A word-for-word transcription of all the data is required.
========================================================================
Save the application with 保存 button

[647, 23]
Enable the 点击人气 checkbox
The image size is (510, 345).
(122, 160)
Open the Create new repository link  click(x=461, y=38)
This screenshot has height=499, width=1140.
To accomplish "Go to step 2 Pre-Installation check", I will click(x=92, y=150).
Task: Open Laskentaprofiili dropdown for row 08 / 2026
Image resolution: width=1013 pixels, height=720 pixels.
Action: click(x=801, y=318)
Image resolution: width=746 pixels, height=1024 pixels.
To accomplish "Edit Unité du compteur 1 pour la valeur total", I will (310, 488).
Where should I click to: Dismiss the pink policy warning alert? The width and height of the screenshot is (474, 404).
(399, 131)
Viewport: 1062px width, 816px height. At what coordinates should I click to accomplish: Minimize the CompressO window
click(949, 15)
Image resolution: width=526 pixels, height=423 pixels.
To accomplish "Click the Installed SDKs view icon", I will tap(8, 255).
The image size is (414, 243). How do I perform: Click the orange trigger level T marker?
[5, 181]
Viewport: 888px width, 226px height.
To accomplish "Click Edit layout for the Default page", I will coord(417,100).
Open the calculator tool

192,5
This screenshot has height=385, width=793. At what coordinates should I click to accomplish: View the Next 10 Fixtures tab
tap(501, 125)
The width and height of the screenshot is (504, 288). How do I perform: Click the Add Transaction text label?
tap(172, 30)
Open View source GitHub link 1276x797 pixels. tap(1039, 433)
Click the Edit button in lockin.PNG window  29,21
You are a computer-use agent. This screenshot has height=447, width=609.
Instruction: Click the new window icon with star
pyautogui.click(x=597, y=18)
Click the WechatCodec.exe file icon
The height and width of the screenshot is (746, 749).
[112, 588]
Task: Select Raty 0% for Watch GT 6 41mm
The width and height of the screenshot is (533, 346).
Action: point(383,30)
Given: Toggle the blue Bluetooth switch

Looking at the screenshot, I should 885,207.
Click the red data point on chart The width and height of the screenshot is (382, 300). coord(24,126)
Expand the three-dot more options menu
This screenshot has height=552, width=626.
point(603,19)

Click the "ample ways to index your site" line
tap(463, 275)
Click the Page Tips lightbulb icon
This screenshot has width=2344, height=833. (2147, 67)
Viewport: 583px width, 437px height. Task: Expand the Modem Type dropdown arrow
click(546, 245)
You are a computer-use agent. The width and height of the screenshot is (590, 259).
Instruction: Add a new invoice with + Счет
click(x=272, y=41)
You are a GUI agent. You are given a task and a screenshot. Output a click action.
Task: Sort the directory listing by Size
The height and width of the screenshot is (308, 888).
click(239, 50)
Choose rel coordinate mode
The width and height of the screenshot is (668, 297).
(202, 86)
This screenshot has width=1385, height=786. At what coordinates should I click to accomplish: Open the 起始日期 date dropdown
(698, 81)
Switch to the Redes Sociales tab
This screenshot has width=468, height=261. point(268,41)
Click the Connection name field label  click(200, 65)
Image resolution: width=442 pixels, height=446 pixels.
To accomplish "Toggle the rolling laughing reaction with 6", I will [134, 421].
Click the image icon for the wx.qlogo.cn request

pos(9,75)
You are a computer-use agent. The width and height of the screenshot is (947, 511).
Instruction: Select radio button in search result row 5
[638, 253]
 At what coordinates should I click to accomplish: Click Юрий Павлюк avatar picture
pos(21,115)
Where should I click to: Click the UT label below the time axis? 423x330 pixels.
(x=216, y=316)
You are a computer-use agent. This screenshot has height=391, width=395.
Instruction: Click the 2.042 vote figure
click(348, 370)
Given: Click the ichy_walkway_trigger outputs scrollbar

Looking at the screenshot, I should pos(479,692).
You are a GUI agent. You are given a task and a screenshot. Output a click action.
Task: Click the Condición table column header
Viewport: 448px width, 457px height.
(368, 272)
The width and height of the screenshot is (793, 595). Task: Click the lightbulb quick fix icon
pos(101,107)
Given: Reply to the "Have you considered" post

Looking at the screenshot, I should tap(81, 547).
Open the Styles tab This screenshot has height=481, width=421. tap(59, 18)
========================================================================
- TASK OUTPUT -
Save the application with 保存 button

[647, 23]
Enable the 点击人气 checkbox
The image size is (510, 345).
(122, 160)
Open the Create new repository link  click(x=461, y=38)
This screenshot has height=499, width=1140.
To accomplish "Go to step 2 Pre-Installation check", I will click(x=92, y=150).
Task: Open Laskentaprofiili dropdown for row 08 / 2026
Image resolution: width=1013 pixels, height=720 pixels.
Action: click(x=801, y=318)
Image resolution: width=746 pixels, height=1024 pixels.
To accomplish "Edit Unité du compteur 1 pour la valeur total", I will (310, 488).
Where should I click to: Dismiss the pink policy warning alert? The width and height of the screenshot is (474, 404).
(399, 131)
Viewport: 1062px width, 816px height. At what coordinates should I click to accomplish: Minimize the CompressO window
click(949, 15)
Image resolution: width=526 pixels, height=423 pixels.
To accomplish "Click the Installed SDKs view icon", I will tap(8, 255).
The image size is (414, 243). How do I perform: Click the orange trigger level T marker?
[5, 181]
Viewport: 888px width, 226px height.
To accomplish "Click Edit layout for the Default page", I will coord(417,100).
Open the calculator tool

192,5
This screenshot has height=385, width=793. At what coordinates should I click to accomplish: View the Next 10 Fixtures tab
tap(501, 125)
The width and height of the screenshot is (504, 288). How do I perform: Click the Add Transaction text label?
tap(172, 30)
Open View source GitHub link 1276x797 pixels. tap(1039, 433)
Click the Edit button in lockin.PNG window  29,21
You are a computer-use agent. This screenshot has height=447, width=609.
Instruction: Click the new window icon with star
pyautogui.click(x=597, y=18)
Click the WechatCodec.exe file icon
The height and width of the screenshot is (746, 749).
[112, 588]
Task: Select Raty 0% for Watch GT 6 41mm
The width and height of the screenshot is (533, 346).
Action: point(383,30)
Given: Toggle the blue Bluetooth switch

Looking at the screenshot, I should 885,207.
Click the red data point on chart The width and height of the screenshot is (382, 300). coord(24,126)
Expand the three-dot more options menu
This screenshot has height=552, width=626.
point(603,19)

Click the "ample ways to index your site" line
tap(463, 275)
Click the Page Tips lightbulb icon
This screenshot has width=2344, height=833. (2147, 67)
Viewport: 583px width, 437px height. Task: Expand the Modem Type dropdown arrow
click(546, 245)
You are a computer-use agent. The width and height of the screenshot is (590, 259).
Instruction: Add a new invoice with + Счет
click(x=272, y=41)
You are a GUI agent. You are given a task and a screenshot. Output a click action.
Task: Sort the directory listing by Size
The height and width of the screenshot is (308, 888).
click(239, 50)
Choose rel coordinate mode
The width and height of the screenshot is (668, 297).
(202, 86)
This screenshot has width=1385, height=786. At what coordinates should I click to accomplish: Open the 起始日期 date dropdown
(698, 81)
Switch to the Redes Sociales tab
This screenshot has width=468, height=261. point(268,41)
Click the Connection name field label  click(200, 65)
Image resolution: width=442 pixels, height=446 pixels.
To accomplish "Toggle the rolling laughing reaction with 6", I will [134, 421].
Click the image icon for the wx.qlogo.cn request

pos(9,75)
You are a computer-use agent. The width and height of the screenshot is (947, 511).
Instruction: Select radio button in search result row 5
[638, 253]
 At what coordinates should I click to accomplish: Click Юрий Павлюк avatar picture
pos(21,115)
Where should I click to: Click the UT label below the time axis? 423x330 pixels.
(x=216, y=316)
You are a computer-use agent. This screenshot has height=391, width=395.
Instruction: Click the 2.042 vote figure
click(348, 370)
Given: Click the ichy_walkway_trigger outputs scrollbar

Looking at the screenshot, I should pos(479,692).
You are a GUI agent. You are given a task and a screenshot. Output a click action.
Task: Click the Condición table column header
Viewport: 448px width, 457px height.
(368, 272)
The width and height of the screenshot is (793, 595). Task: Click the lightbulb quick fix icon
pos(101,107)
Given: Reply to the "Have you considered" post

Looking at the screenshot, I should tap(81, 547).
Open the Styles tab This screenshot has height=481, width=421. tap(59, 18)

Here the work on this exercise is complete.